TWENTY-EIGHT-YEAR-old Klint Miller looks you straight in the eye from across his desk at UP General Contracting in downtown Marquette. He’s ready for questions.
He’s just shut down his business after less than four years. A locked door, employees let go, building contracts unfulfilled, debts unpaid, some of them unpayable.
But he’s not running and hiding. He’s forthcoming, well-spoken, earnest, downcast, and chastened by what he’s just experienced.
A local boy, he started in construction as a 13-year-old, had success, and then in 2016, only in his mid-twenties, he was ready to start his own business, UPGC, out of his home. A young man on the rise.
In 2017, he found the resources to move his growing company to an office on Washington Street.
“2016 had been a great year,” he says. “2017 showed steady growth, and in 2018, we had big volume.”
UPGC did almost $4 million in business in 2018. The company had up to 20 employees at one point. Not only that, but Remodeling Magazine that year selected UPGC as one of the “Remodeling Big50”–an award for its standards of professionalism and integrity.
Everything seemed perfect except…
“It came to my attention that we had a problem with finances,” he says. “We’d lost some control of our accounts receivables, we had a cash flow problem.”
Who exactly was responsible for the problem? He won’t name names, and he admits, as CEO, he had to take responsibility and try to remedy the situation.
Klint Miller was riding high as a young business owner, but then things went south.
“I thought I could fix it,” he says. “I took out some high interest loans but things began to snowball. Some projects weren’t as profitable as we expected, and then some of our clients started buying their own materials because they weren’t happy with us.”
An understatement.
“To make our home livable, we had to take out a second mortgage to pay his subcontractors for fear of liens,” a Gwinn homeowner explains. She didn’t want to be publicly identified pending possible legal action. “He (Miller) walked away with $70,000 of our money, and our home and garage have still not been inspected and sided to completion.”
“We kept giving them money and only minimal work was being done,” says Jennifer Risch of Wisconsin. She and her husband hired UPGC to build a high end log cabin in Alger County. They finally gave up on the company and hired another contractor. “We’ve literally cried on the phone with other customers (of UPGC) who went through the same experience.”
Both Risch and the Gwinn homeowner say there are several other UPGC clients with the same story–cash handed over to the company, jobs not done or done negligently…resulting in frustration, anger, and a loss of hard-earned money. Lawsuits are being discussed.
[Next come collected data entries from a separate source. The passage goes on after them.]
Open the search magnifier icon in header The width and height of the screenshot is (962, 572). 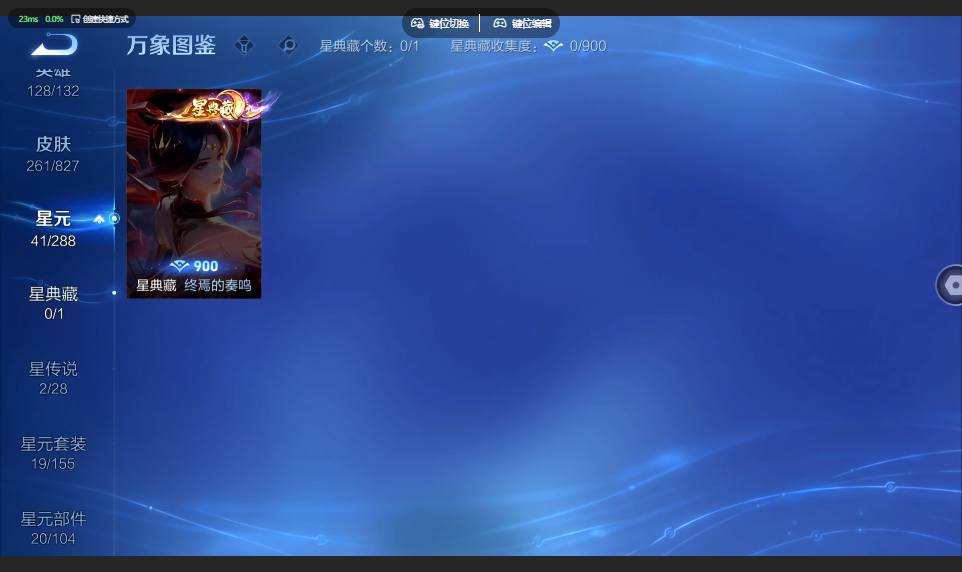click(288, 45)
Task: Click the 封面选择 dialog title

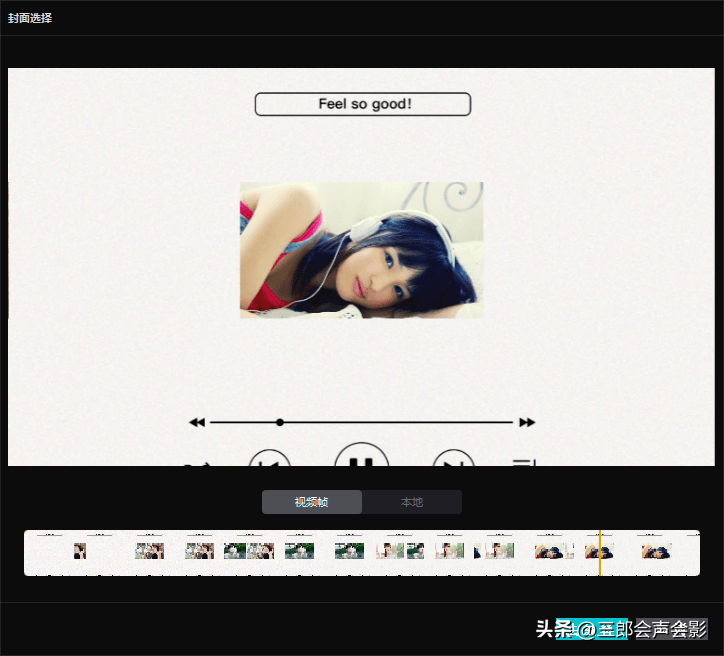Action: 30,18
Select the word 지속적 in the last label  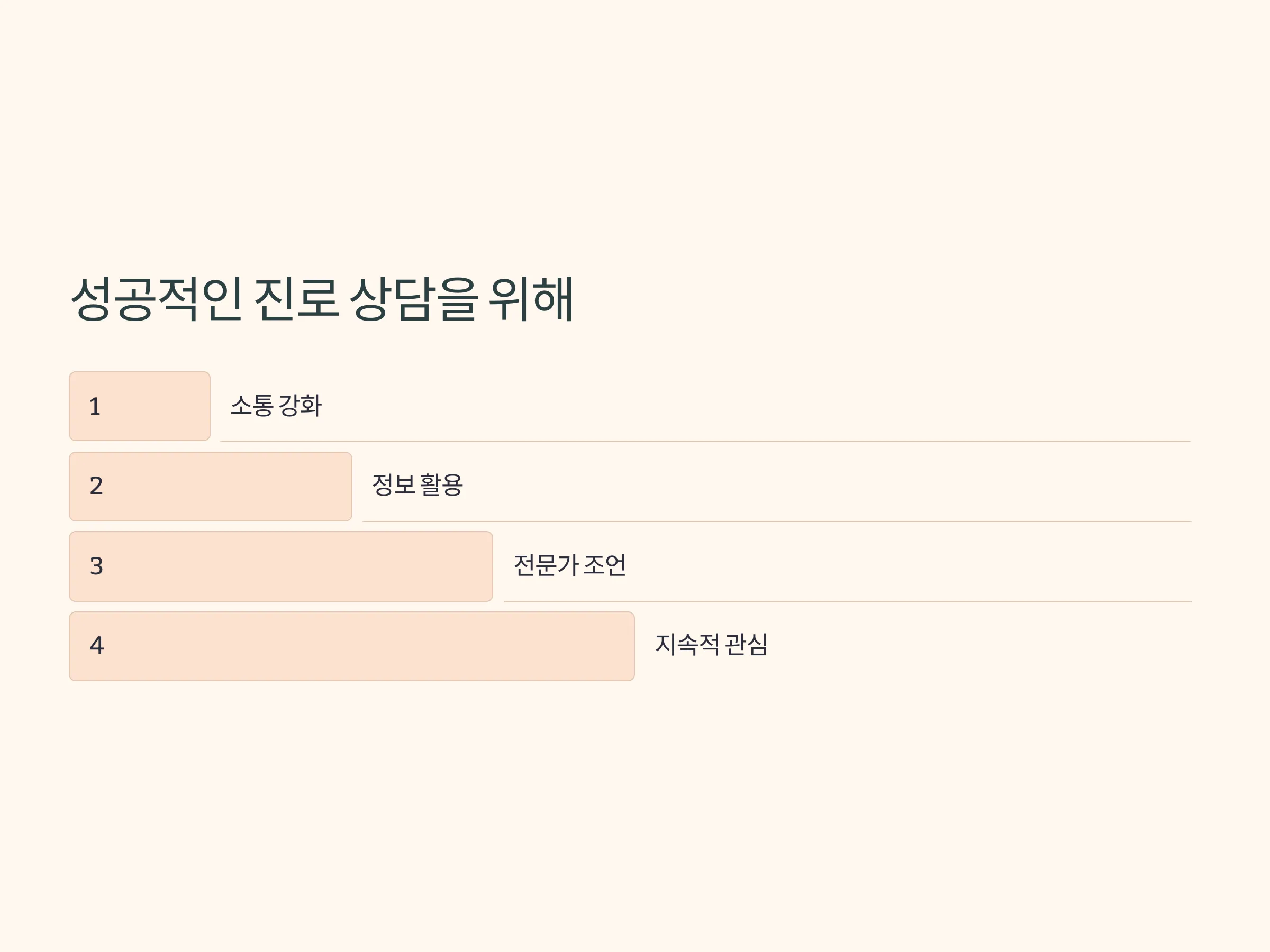coord(687,644)
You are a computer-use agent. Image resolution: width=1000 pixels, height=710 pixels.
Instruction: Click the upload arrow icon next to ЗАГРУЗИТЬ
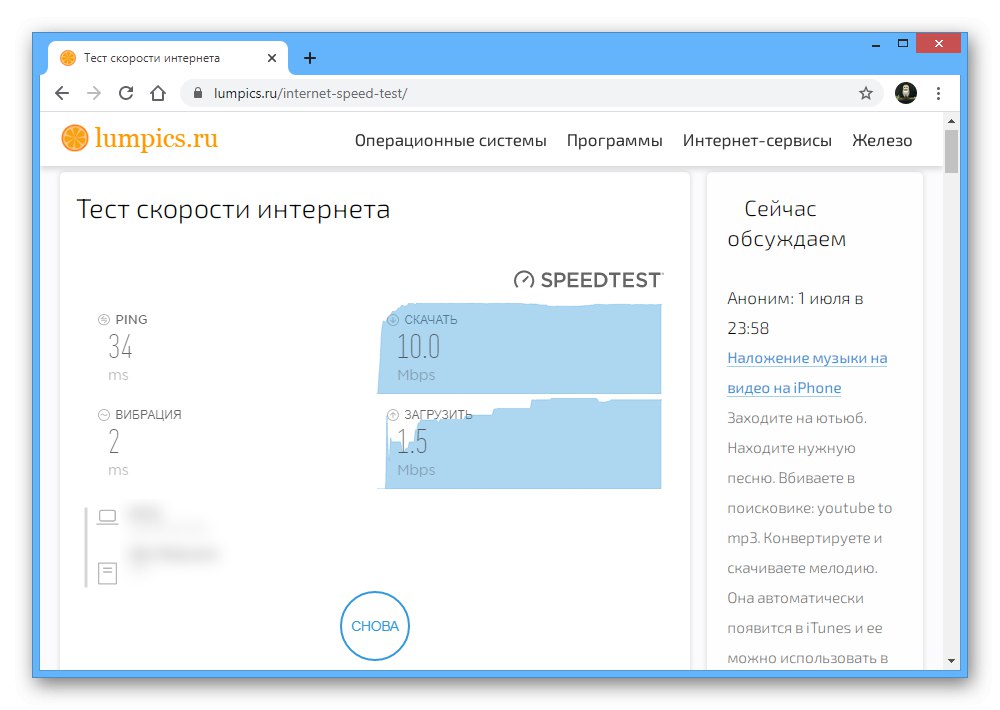pyautogui.click(x=391, y=413)
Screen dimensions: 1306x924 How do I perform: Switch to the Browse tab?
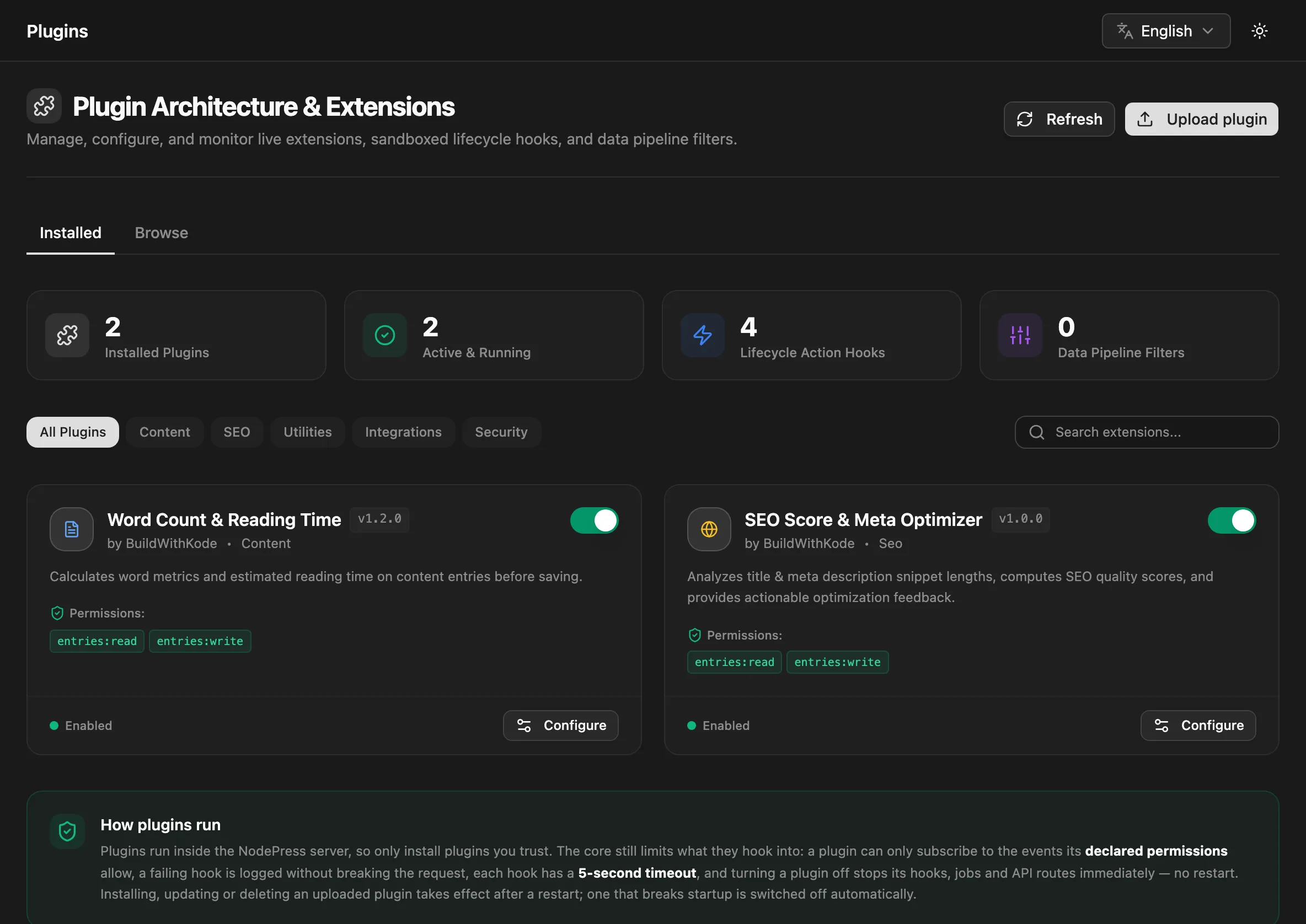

And then this, from Alger County building inspector Joe Cilc who’s inspected some of the UPGC homes: “They (UPGC) have had problems all along with construction and with permitting. I’m not sure they knew what they were doing.”
Miller, clear-eyed and soft-spoken, says he understands his customers’ frustrations.
“I hate the situation I left these people in,” he tells you quietly. “But there’s nothing I can do because I don’t have any money. I hope these people (the customers) have some grace in their hearts.”
He and his wife have signed over their home as collateral for the loans, they’ve maxed out their credit cards.
And…they have five children at home. His wife is a stay-at-home mom.
An uncertain future, to say the least, for the Miller family, as Klint goes through the process of dissolving the company and liquidating the assets. He tells you he’s also doing his best to try to link up his unhappy customers with contractors who might be able to finish the job. But of course, that will come at additional cost to them.
And so, as we finish the conversation with Miller, we ask, “What have you learned through this experience? What would you do differently?”
“I would start out smaller and I would be more careful hiring people,” he replies.
But of course, the ultimate responsibility lies with him. He started the company, he hired his employees, he assured his customers he’d get the job done, he took their money.
The arrogance of youth? Unchecked ambition? Naivete? Negligence? A touch of greed?
Perhaps all of them.
And at the end, what remains are angry customers, unemployed workers, a broken young man and his family, and a locked door to a failed business.